- _Instructions for the task_:
Return the interview passage on Pan-Africanism verbatim, from "R:Ed: You mentioned" up to and including "histories with Pan-Africanism?".

R:Ed: You mentioned that you identify as a Pan-African. When you speak to the rest of the world, how do you balance sharing different tribal groups’ unique cultures and histories with Pan-Africanism?

I became a Pan-African when I lived in the United States. Through meeting African-Americans, I came to understand that the idea of Congo is a recent idea that was born at the Berlin Conference. In Congo, we use the word ‘tribe’ because that was imposed upon us but in reality consider ourselves different parts of the same family. Africa is a melting pot we are intertwined in so many ways. Even today, most of our languages have a common trunk. Our cultures are alike and there are many parallels in how we work, what we believe in and what our values are. In the so-called New World, Africans were conglomerated into one unit, despite the fact that they came from different tribes, and they were able to find enough common ground to create shared cultures. You become a Pan-African outside of Africa because in Africa we now have the new construct of nation states and unfortunately many identify with these artificial borders. However, outside of Africa there are so many similarities in the culture of an Afro Brazilian or Afro Cuban, an African American and a Jamaican that the common thread is evident. In fact, it is this diaspora that has researched African history first and thoroughly. In school in the Congo, we didn’t speak much about the transatlantic slave trade and its disastrous effects on the continent because our history books and academic curriculum was designed by the former colonial education authorities.  After slavery was abolished in Africa, they imposed an amnesia about the period as the people had to then live and survive under the oppressive system of colonization. Becoming aware of our history and our common fate made me a Pan-African.

Data entries
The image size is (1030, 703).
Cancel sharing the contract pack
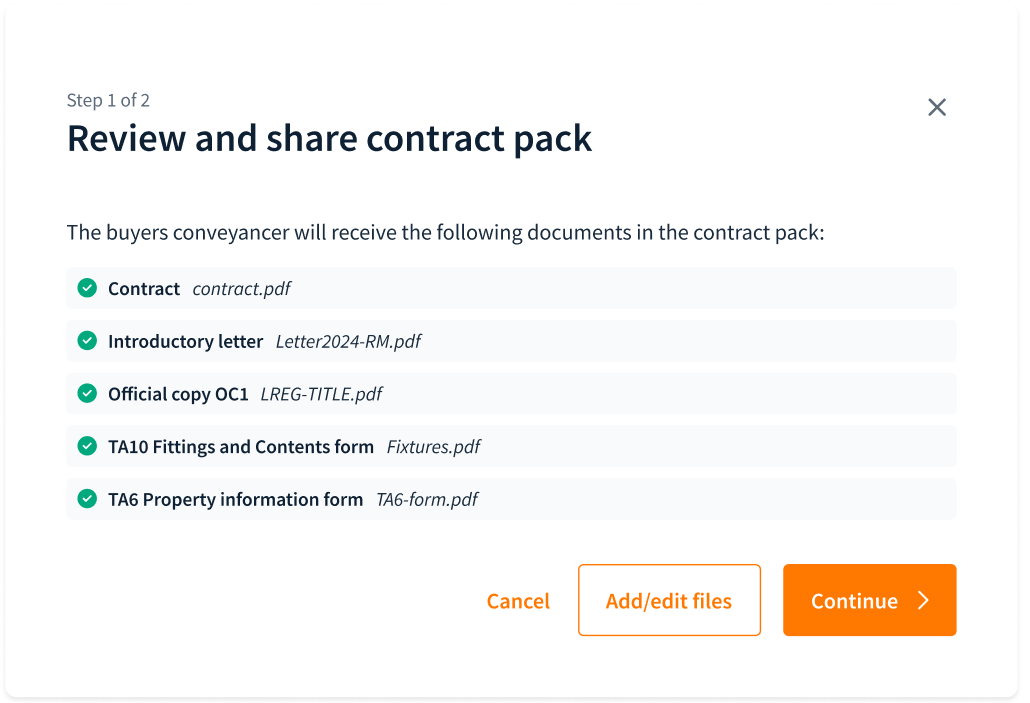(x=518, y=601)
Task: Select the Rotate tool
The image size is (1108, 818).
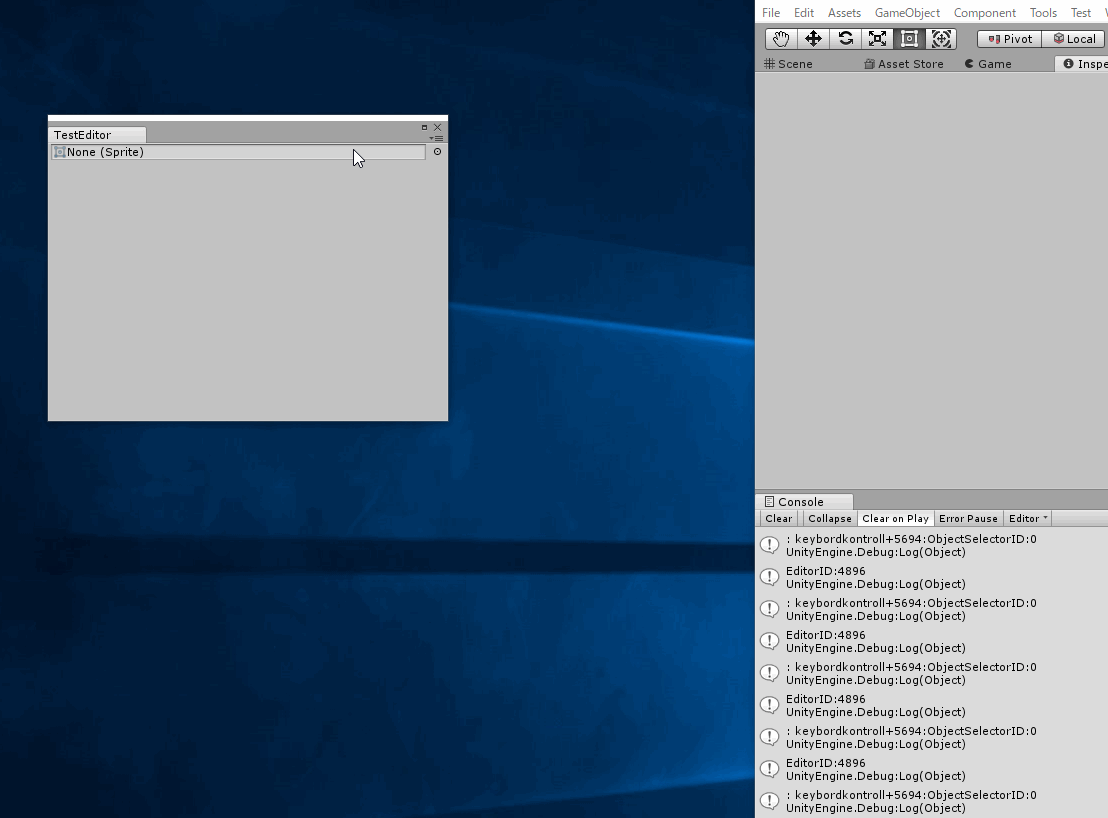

- _Expected output_:
R:Ed: You mentioned that you identify as a Pan-African. When you speak to the rest of the world, how do you balance sharing different tribal groups’ unique cultures and histories with Pan-Africanism?